Speaking Out

people talking 2Lately I have been encouraging apprentices of Jesus to speak out when confronted with prejudice, injustice, misinformation or downright lies.  Here is more on that topic from two unlikely “bedfellows”  – Seth Godin and Richard Rohr.

Godin is American author, entrepreneur, marketer, and public speaker.  Here’s what he says about speaking out:

About to be celebrated all over the world for the first time, tomorrow is annual Ruckusmaker Day. Tomorrow (Feb. 24) would have been Steve Jobs’ 60th birthday. Steve’s contribution wasn’t invention. Technology breakthroughs didn’t come out of his workbench the way they did from Land or Tesla. Instead, his contribution was to have a point of view. To see something and say ‘yes’ or ‘no’. To not only have a point of view, but to change it when the times demanded.  Most of all, to express that point of view, to act on it, to live with it.

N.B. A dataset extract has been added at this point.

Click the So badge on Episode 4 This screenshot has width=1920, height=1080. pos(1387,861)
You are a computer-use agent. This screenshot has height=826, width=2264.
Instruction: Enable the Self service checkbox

There’s a lot to admire about the common-sense advice, “If you don’t have anything worth saying, don’t say anything.” On the other hand, one reason we often find ourselves with nothing much to say is that we’ve already decided that it’s safer and easier to say nothing.

If you’ve fallen into that trap, then committing to having a point of view and scheduling a time and place to say something is almost certainly going to improve your thinking, your attitude and your trajectory. . . .

Commit to articulating your point of view on one relevant issue, one news story, one personnel issue. Every day. Online or off, doesn’t matter. Share your taste and your perspective with someone who needs to hear it. Speak up. Not just tomorrow, but every day. A worthwhile habit.

Richard Rohr is a Franciscan friar ordained to the priesthood in the Roman Catholic Church and an internationally known inspirational speaker and author. He speaks  directly to the lack of  prophetic voice in the church.  He notes that the dearth of modern-day prophets is present because:

“Being a prophet demands two seemingly opposites: radical traditionalism and shocking iconoclasm at the same time. . . . Holding the tension of opposites is the necessary education of the prophet, and the Church has given little energy to it.

To put together these two immense opposites demands a good deal of human maturity, groundedness, spiritual intelligence, and readiness to not be liked–even by good people whom you really respect. You must be willing to believe that God is calling you to do this, that God is using you, and that you are an instrument. “

Christ-followers by definition have a point of view.That point of view is articulated in the Sermon on the Mount, especially the Beatitudes, and demonstrated by Jesus. All apprentices are called  to act on it, speak about it, live by it.  Some of us maybe called to be prophets to society at large or the Church in particular.  Our “peculiar” voice is needed more than ever.  Speak up!